Courtesy of NPR.org | By NPR Staff | Originally Posted 12.14.2014 | Published 10.05.2017
Every year since 1896, Los Angeles County has held a somber ceremony for the men, women and children who die there, but whose bodies are never claimed.
Some of those buried are unidentified; they are buried as Jane and John Does.
Many others have been identified, but for a variety of reasons, family and friends never picked up their cremated remains.
This year, in an interfaith ceremony on Dec. 9, the county buried the ashes of 1,489 people in a mass grave in the County Cemetery in LA’s Boyle Heights.

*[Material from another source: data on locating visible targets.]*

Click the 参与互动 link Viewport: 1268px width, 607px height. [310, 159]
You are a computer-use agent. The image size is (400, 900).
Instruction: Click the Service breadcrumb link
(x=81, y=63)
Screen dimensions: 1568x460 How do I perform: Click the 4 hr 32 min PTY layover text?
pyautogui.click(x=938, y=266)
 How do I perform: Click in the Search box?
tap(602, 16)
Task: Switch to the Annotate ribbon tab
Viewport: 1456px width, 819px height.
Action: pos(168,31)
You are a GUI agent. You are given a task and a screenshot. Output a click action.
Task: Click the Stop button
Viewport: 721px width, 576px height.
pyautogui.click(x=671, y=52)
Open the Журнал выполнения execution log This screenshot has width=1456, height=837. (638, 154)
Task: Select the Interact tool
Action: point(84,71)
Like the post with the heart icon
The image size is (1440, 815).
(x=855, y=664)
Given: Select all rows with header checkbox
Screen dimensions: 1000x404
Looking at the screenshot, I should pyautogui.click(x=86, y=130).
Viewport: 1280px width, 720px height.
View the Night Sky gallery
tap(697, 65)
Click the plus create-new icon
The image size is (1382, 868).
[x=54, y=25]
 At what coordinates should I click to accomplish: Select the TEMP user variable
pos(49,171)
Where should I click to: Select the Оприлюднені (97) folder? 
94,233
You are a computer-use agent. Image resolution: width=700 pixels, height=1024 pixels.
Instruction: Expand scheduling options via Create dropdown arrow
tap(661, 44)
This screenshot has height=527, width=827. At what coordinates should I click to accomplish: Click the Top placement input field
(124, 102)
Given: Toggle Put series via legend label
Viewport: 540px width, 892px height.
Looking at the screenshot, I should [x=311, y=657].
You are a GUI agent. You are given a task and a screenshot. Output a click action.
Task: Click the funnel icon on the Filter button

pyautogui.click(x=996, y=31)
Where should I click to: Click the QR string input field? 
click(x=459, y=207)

County employees, media and others from the region — there simply to pay respects — watched as religious leaders recited the Lord’s Prayer in English, Spanish, Korean and Fijian. A Hindu prayer was read, along with a poem by Maya Angelou.
“They come to us as Larry 22s, Margaret 54s,” said Father Chris Ponnet, leading the ceremony. He’s a Catholic priest, but at this ceremony, he ministers to all faiths and to nonbelievers.
“Sometimes families are with them, and some are not,” Ponnet said. “But today, we as a community, in the great tradition of this county, say, once again, ‘They existed.’ ”

Tom Dreisbach/NPR
This year, the county buried the people who died in 2011. The county holds onto the cremated remains of the unclaimed for three years, in case someone ever comes to retrieve them.
Albert Gaskin is the caretaker of the those remains. He has worked for LA County for 42 years, and for more than 30 of those years, he has worked in the chapel and crematorium by the cemetery.
Each day, beginning around 4 a.m., he and his colleague, Craig Garnette, cremate the bodies of the unclaimed dead. Gaskin says they typically handle six bodies a day.
After cremation, the ashes are kept individually in brown plastic boxes, about the size of an average hardcover book. Those boxes are kept in a room at the crematorium on gray metal shelves, 13 shelves high. Gaskin says the remains around 6,000 individuals are kept in that room, in case someone comes to claim them.
When a family member or a friend comes to claim those remains, Gaskin says it can be painful.
“Sometimes you feel their emotions,” he says. “So you just say, ‘Are you all right?’ And you sit down to talk to them and pat them on the shoulder … You just have to do the best you can to be a help to them.”
Gaskin is matter-of-fact but respectful in talking about his job. He says the feels like he’s doing an important service for his community. But there are times when the work can get to him.
“You get used to it, and then you’re not,” Gaskin says “So just say your little prayer and keep on. Trying to make the day. Tomorrow will be better. Always look for tomorrow.”